__Task requirements__: Nothing in the listing below should change; retype it as is.

__Exercise materials__:
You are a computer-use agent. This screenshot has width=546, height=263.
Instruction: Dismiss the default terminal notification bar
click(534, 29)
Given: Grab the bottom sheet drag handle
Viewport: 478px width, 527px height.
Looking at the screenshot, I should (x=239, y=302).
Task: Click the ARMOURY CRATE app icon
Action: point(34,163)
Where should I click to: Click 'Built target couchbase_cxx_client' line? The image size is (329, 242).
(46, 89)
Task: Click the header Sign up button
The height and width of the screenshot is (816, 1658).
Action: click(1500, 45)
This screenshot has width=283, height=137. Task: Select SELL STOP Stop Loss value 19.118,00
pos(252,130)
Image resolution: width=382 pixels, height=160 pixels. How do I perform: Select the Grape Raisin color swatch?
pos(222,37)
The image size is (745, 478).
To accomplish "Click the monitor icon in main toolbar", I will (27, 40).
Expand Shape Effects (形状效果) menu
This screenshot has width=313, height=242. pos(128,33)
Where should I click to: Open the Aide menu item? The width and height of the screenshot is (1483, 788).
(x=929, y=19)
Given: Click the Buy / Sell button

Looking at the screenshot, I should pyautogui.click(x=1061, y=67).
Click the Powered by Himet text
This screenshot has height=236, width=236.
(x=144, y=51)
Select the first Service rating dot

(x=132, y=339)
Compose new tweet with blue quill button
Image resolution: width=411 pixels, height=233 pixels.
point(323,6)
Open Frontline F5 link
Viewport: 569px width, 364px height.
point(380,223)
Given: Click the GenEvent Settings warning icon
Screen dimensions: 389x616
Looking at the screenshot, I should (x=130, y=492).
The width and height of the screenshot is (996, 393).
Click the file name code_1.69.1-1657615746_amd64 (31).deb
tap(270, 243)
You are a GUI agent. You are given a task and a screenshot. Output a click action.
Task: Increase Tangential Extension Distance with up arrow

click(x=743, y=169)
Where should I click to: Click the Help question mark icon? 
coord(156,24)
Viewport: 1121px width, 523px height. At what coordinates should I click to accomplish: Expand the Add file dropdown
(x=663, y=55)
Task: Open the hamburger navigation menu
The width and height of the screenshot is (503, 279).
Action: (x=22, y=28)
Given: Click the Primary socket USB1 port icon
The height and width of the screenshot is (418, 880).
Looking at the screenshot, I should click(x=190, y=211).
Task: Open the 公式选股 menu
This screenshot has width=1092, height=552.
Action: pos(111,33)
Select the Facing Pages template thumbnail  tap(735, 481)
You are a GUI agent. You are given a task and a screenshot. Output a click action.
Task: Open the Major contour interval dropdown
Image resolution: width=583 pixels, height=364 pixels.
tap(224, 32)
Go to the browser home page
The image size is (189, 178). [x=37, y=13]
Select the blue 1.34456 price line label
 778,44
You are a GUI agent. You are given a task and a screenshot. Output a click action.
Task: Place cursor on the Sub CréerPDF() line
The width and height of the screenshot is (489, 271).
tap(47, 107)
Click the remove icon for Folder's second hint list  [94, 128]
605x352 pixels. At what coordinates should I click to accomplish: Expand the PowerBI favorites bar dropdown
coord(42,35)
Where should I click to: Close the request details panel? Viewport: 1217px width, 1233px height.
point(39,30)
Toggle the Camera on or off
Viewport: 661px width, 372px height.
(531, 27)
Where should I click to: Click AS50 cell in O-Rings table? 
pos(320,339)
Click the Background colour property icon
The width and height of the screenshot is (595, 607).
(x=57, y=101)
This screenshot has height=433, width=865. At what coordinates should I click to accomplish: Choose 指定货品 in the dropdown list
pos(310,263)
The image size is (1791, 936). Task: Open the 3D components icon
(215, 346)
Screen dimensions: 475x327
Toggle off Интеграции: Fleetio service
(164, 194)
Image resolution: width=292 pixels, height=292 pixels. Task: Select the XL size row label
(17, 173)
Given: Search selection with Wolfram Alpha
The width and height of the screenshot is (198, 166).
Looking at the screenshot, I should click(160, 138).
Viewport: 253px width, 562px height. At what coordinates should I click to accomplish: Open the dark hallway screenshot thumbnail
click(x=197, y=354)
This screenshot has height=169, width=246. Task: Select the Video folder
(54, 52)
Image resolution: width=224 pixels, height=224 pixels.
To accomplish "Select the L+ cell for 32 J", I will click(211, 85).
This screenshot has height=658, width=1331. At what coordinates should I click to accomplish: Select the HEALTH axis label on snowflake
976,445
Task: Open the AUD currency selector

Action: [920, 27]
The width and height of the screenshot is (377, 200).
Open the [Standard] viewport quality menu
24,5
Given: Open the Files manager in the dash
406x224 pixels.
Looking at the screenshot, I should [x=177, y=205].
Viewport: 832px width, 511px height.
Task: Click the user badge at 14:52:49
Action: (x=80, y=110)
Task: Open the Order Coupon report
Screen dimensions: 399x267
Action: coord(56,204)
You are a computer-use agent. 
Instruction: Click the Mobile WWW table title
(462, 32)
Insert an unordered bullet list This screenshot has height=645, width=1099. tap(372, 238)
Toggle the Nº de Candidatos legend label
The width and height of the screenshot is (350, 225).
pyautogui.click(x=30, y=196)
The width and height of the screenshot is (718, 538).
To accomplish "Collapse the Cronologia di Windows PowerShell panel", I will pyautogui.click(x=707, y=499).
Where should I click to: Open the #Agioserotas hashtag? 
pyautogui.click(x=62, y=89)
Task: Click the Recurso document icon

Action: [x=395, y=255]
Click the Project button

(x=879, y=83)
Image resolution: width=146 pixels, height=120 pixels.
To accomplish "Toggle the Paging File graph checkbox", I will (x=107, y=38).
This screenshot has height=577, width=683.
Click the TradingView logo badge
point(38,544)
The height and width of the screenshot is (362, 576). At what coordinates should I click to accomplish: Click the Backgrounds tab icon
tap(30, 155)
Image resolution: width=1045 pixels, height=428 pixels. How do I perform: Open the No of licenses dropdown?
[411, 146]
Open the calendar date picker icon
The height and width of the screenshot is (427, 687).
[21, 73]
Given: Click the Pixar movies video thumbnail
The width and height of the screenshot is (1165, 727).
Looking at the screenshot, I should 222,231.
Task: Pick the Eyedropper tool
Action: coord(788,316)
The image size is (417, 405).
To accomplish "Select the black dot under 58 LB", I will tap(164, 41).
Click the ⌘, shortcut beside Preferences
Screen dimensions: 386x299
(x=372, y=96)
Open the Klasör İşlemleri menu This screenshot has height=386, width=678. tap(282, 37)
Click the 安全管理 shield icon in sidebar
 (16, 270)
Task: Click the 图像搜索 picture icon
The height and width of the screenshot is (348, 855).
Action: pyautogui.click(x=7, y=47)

__Task output__:
You are a computer-use agent. This screenshot has width=546, height=263.
Instruction: Dismiss the default terminal notification bar
click(534, 29)
Given: Grab the bottom sheet drag handle
Viewport: 478px width, 527px height.
Looking at the screenshot, I should (x=239, y=302).
Task: Click the ARMOURY CRATE app icon
Action: point(34,163)
Where should I click to: Click 'Built target couchbase_cxx_client' line? The image size is (329, 242).
(46, 89)
Task: Click the header Sign up button
The height and width of the screenshot is (816, 1658).
Action: click(1500, 45)
This screenshot has width=283, height=137. Task: Select SELL STOP Stop Loss value 19.118,00
pos(252,130)
Image resolution: width=382 pixels, height=160 pixels. How do I perform: Select the Grape Raisin color swatch?
pos(222,37)
The image size is (745, 478).
To accomplish "Click the monitor icon in main toolbar", I will (27, 40).
Expand Shape Effects (形状效果) menu
This screenshot has width=313, height=242. pos(128,33)
Where should I click to: Open the Aide menu item? The width and height of the screenshot is (1483, 788).
(x=929, y=19)
Given: Click the Buy / Sell button

Looking at the screenshot, I should pyautogui.click(x=1061, y=67).
Click the Powered by Himet text
This screenshot has height=236, width=236.
(x=144, y=51)
Select the first Service rating dot

(x=132, y=339)
Compose new tweet with blue quill button
Image resolution: width=411 pixels, height=233 pixels.
point(323,6)
Open Frontline F5 link
Viewport: 569px width, 364px height.
point(380,223)
Given: Click the GenEvent Settings warning icon
Screen dimensions: 389x616
Looking at the screenshot, I should (x=130, y=492).
The width and height of the screenshot is (996, 393).
Click the file name code_1.69.1-1657615746_amd64 (31).deb
tap(270, 243)
You are a GUI agent. You are given a task and a screenshot. Output a click action.
Task: Increase Tangential Extension Distance with up arrow

click(x=743, y=169)
Where should I click to: Click the Help question mark icon? 
coord(156,24)
Viewport: 1121px width, 523px height. At what coordinates should I click to accomplish: Expand the Add file dropdown
(x=663, y=55)
Task: Open the hamburger navigation menu
The width and height of the screenshot is (503, 279).
Action: (x=22, y=28)
Given: Click the Primary socket USB1 port icon
The height and width of the screenshot is (418, 880).
Looking at the screenshot, I should click(x=190, y=211).
Task: Open the 公式选股 menu
This screenshot has width=1092, height=552.
Action: pos(111,33)
Select the Facing Pages template thumbnail  tap(735, 481)
You are a GUI agent. You are given a task and a screenshot. Output a click action.
Task: Open the Major contour interval dropdown
Image resolution: width=583 pixels, height=364 pixels.
tap(224, 32)
Go to the browser home page
The image size is (189, 178). [x=37, y=13]
Select the blue 1.34456 price line label
 778,44
You are a GUI agent. You are given a task and a screenshot. Output a click action.
Task: Place cursor on the Sub CréerPDF() line
The width and height of the screenshot is (489, 271).
tap(47, 107)
Click the remove icon for Folder's second hint list  [94, 128]
605x352 pixels. At what coordinates should I click to accomplish: Expand the PowerBI favorites bar dropdown
coord(42,35)
Where should I click to: Close the request details panel? Viewport: 1217px width, 1233px height.
point(39,30)
Toggle the Camera on or off
Viewport: 661px width, 372px height.
(531, 27)
Where should I click to: Click AS50 cell in O-Rings table? 
pos(320,339)
Click the Background colour property icon
The width and height of the screenshot is (595, 607).
(x=57, y=101)
This screenshot has height=433, width=865. At what coordinates should I click to accomplish: Choose 指定货品 in the dropdown list
pos(310,263)
The image size is (1791, 936). Task: Open the 3D components icon
(215, 346)
Screen dimensions: 475x327
Toggle off Интеграции: Fleetio service
(164, 194)
Image resolution: width=292 pixels, height=292 pixels. Task: Select the XL size row label
(17, 173)
Given: Search selection with Wolfram Alpha
The width and height of the screenshot is (198, 166).
Looking at the screenshot, I should click(160, 138).
Viewport: 253px width, 562px height. At what coordinates should I click to accomplish: Open the dark hallway screenshot thumbnail
click(x=197, y=354)
This screenshot has height=169, width=246. Task: Select the Video folder
(54, 52)
Image resolution: width=224 pixels, height=224 pixels.
To accomplish "Select the L+ cell for 32 J", I will click(211, 85).
This screenshot has height=658, width=1331. At what coordinates should I click to accomplish: Select the HEALTH axis label on snowflake
976,445
Task: Open the AUD currency selector

Action: [920, 27]
The width and height of the screenshot is (377, 200).
Open the [Standard] viewport quality menu
24,5
Given: Open the Files manager in the dash
406x224 pixels.
Looking at the screenshot, I should [x=177, y=205].
Viewport: 832px width, 511px height.
Task: Click the user badge at 14:52:49
Action: (x=80, y=110)
Task: Open the Order Coupon report
Screen dimensions: 399x267
Action: coord(56,204)
You are a computer-use agent. 
Instruction: Click the Mobile WWW table title
(462, 32)
Insert an unordered bullet list This screenshot has height=645, width=1099. tap(372, 238)
Toggle the Nº de Candidatos legend label
The width and height of the screenshot is (350, 225).
pyautogui.click(x=30, y=196)
The width and height of the screenshot is (718, 538).
To accomplish "Collapse the Cronologia di Windows PowerShell panel", I will pyautogui.click(x=707, y=499).
Where should I click to: Open the #Agioserotas hashtag? 
pyautogui.click(x=62, y=89)
Task: Click the Recurso document icon

Action: [x=395, y=255]
Click the Project button

(x=879, y=83)
Image resolution: width=146 pixels, height=120 pixels.
To accomplish "Toggle the Paging File graph checkbox", I will (x=107, y=38).
This screenshot has height=577, width=683.
Click the TradingView logo badge
point(38,544)
The height and width of the screenshot is (362, 576). At what coordinates should I click to accomplish: Click the Backgrounds tab icon
tap(30, 155)
Image resolution: width=1045 pixels, height=428 pixels. How do I perform: Open the No of licenses dropdown?
[411, 146]
Open the calendar date picker icon
The height and width of the screenshot is (427, 687).
[21, 73]
Given: Click the Pixar movies video thumbnail
The width and height of the screenshot is (1165, 727).
Looking at the screenshot, I should 222,231.
Task: Pick the Eyedropper tool
Action: coord(788,316)
The image size is (417, 405).
To accomplish "Select the black dot under 58 LB", I will tap(164, 41).
Click the ⌘, shortcut beside Preferences
Screen dimensions: 386x299
(x=372, y=96)
Open the Klasör İşlemleri menu This screenshot has height=386, width=678. tap(282, 37)
Click the 安全管理 shield icon in sidebar
 (16, 270)
Task: Click the 图像搜索 picture icon
The height and width of the screenshot is (348, 855).
Action: pyautogui.click(x=7, y=47)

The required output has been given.